Exercise details |
For the records below, tally the lines that include the word "Viewport" and report the number alone.

Extracted data entries:
::::::::::

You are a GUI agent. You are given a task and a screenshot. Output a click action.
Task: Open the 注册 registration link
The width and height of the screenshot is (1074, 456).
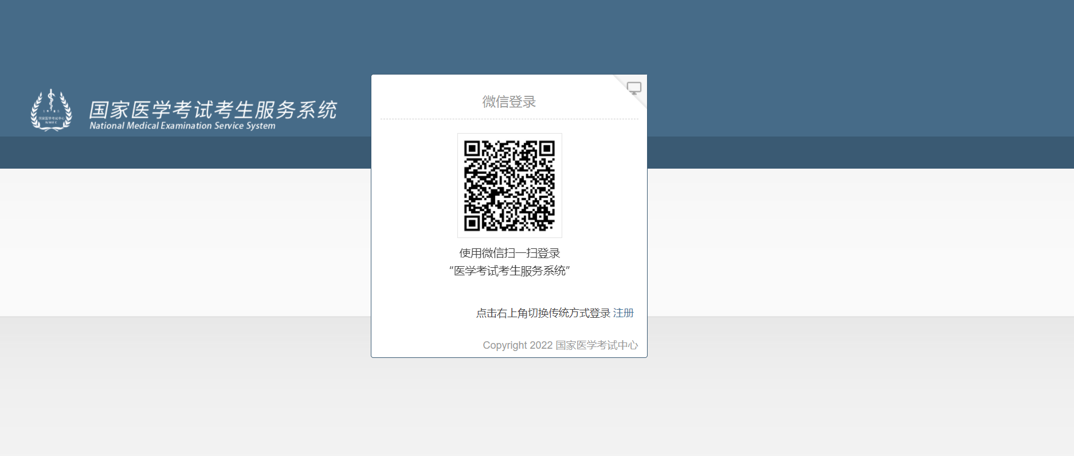click(623, 313)
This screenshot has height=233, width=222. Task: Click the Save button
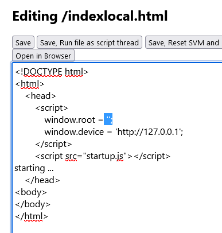pos(23,42)
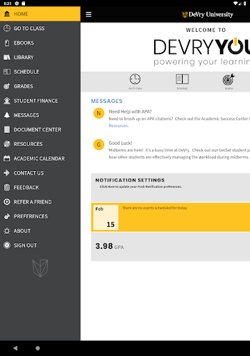
Task: Open the Grades target icon shortcut
Action: tap(228, 79)
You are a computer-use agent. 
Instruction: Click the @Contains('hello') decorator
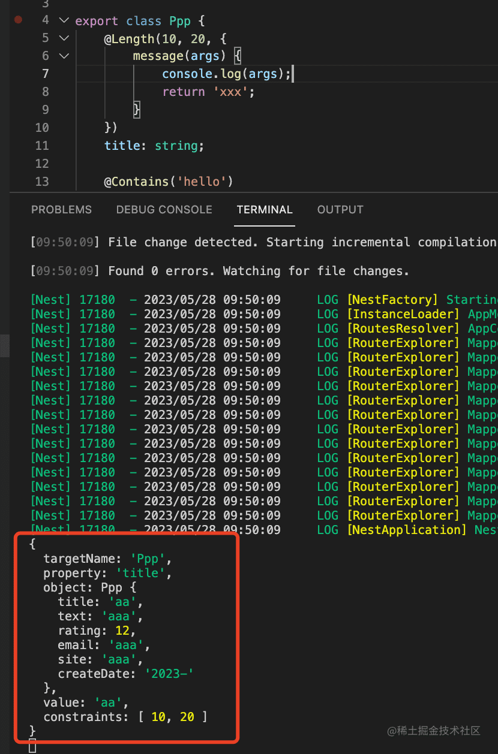tap(168, 182)
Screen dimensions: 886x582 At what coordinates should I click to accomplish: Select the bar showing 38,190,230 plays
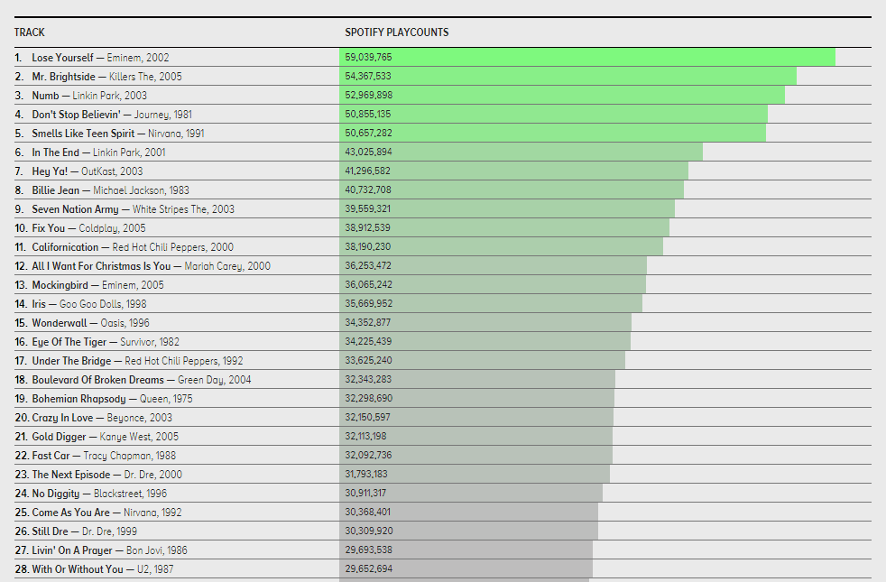pos(501,247)
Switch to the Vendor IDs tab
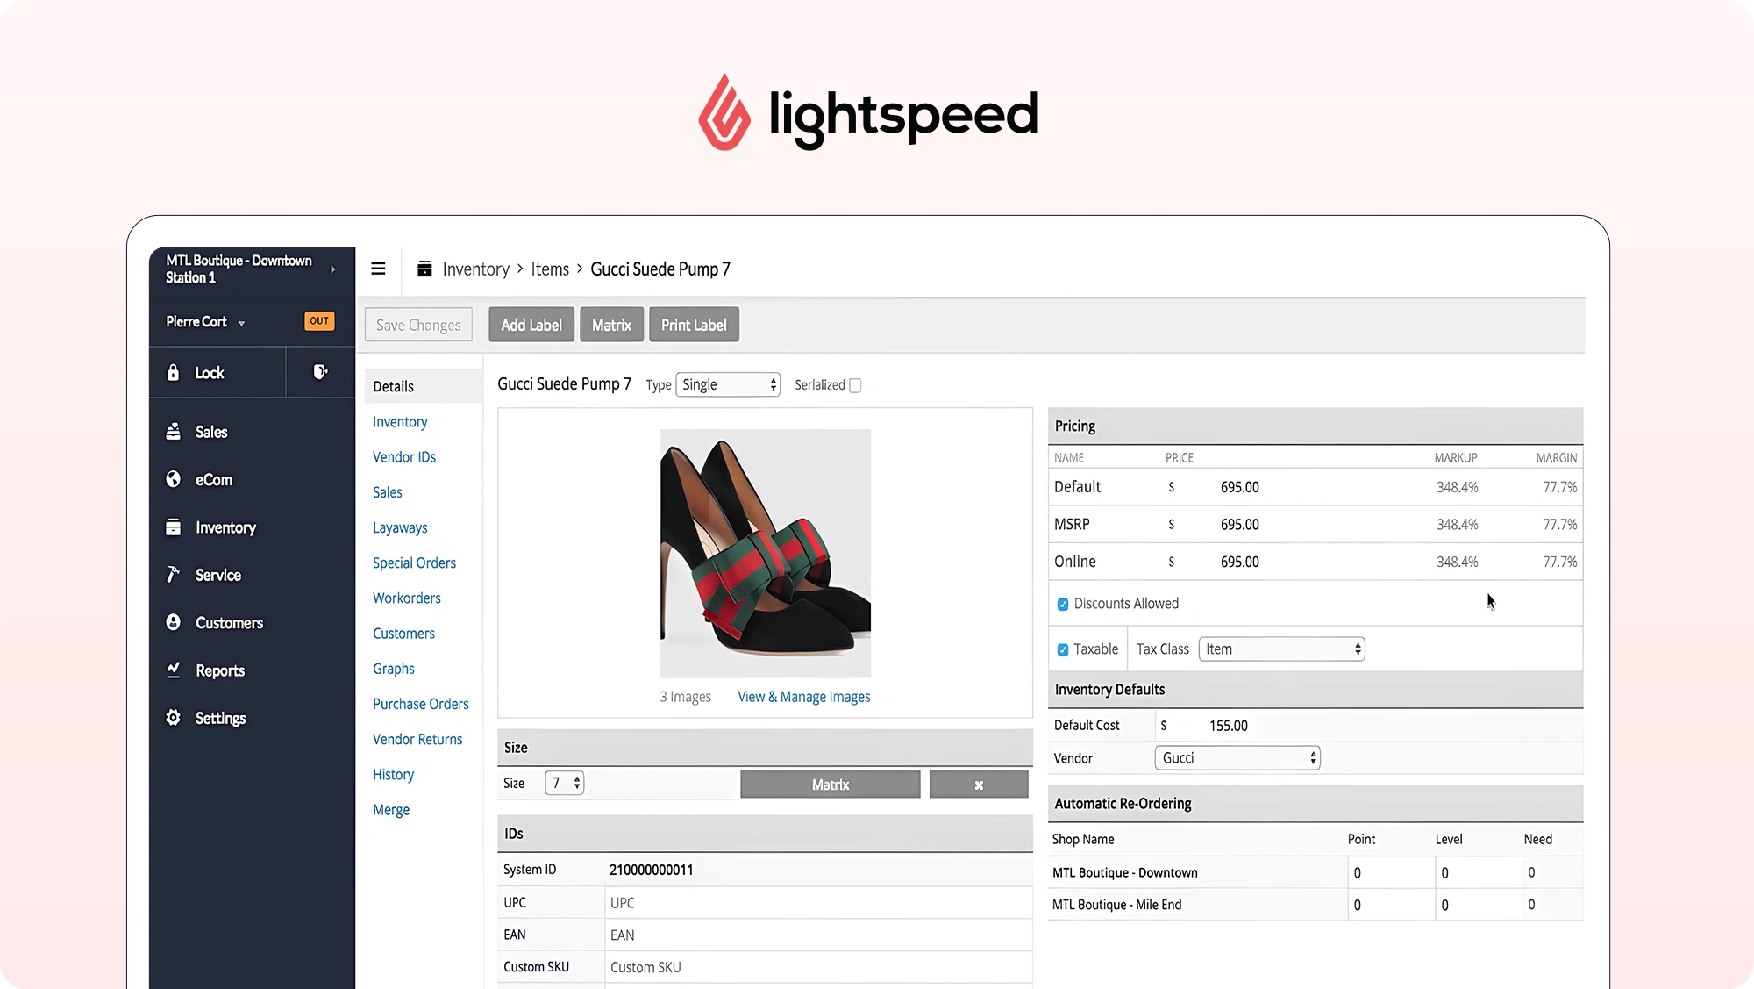 pos(403,456)
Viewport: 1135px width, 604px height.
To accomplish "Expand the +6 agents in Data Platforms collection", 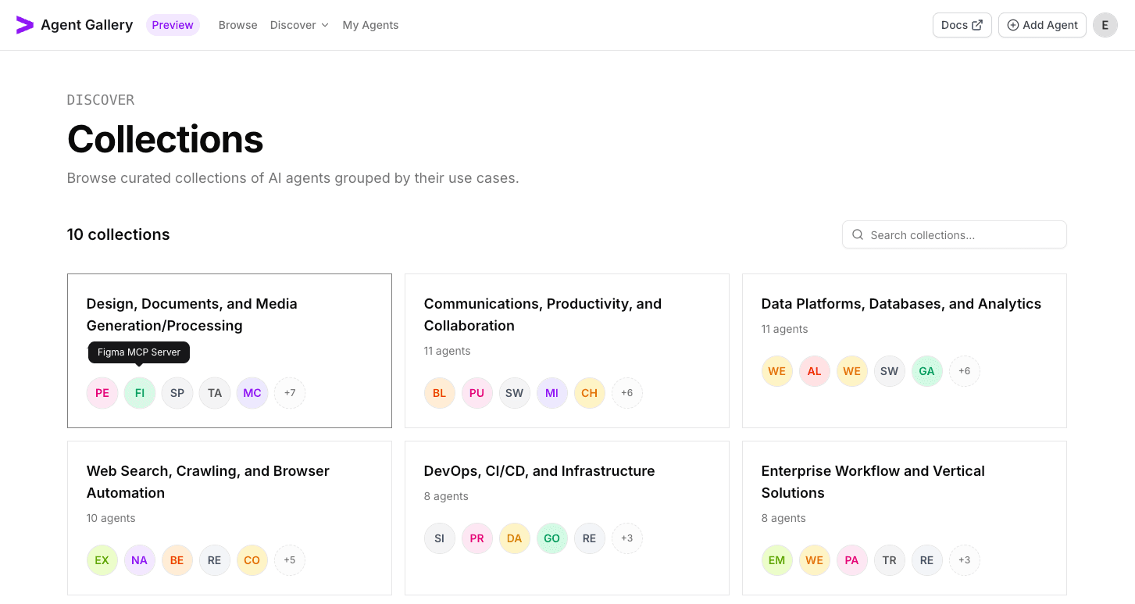I will pyautogui.click(x=965, y=371).
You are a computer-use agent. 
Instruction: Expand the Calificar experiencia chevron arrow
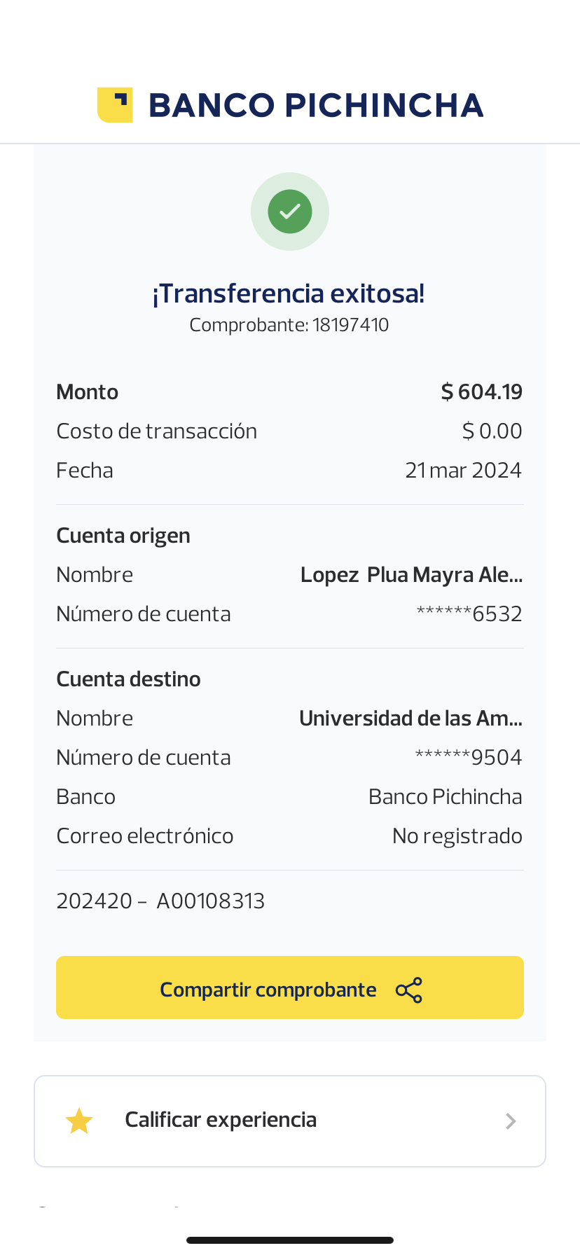pyautogui.click(x=511, y=1121)
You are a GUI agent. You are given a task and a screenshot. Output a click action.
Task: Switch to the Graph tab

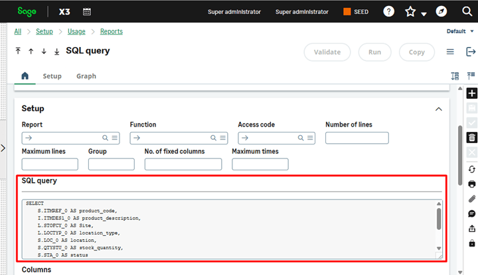(86, 76)
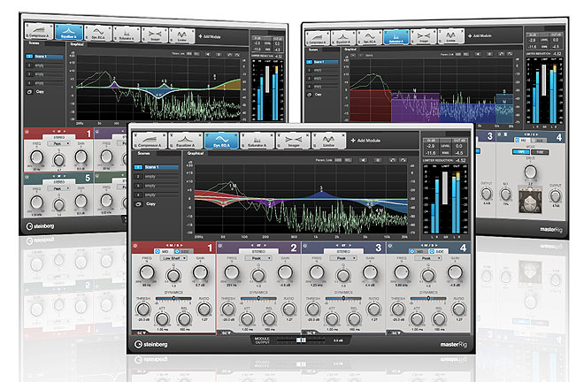This screenshot has height=382, width=584.
Task: Toggle the SIDE switch on band 1
Action: [x=184, y=251]
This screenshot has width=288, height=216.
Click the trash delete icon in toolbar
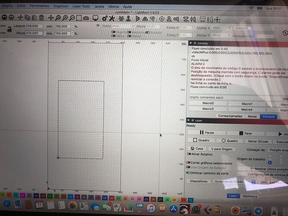click(x=41, y=18)
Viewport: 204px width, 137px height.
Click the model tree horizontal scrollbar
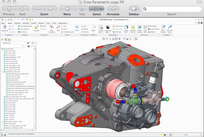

::::::::::

Response to this task |
2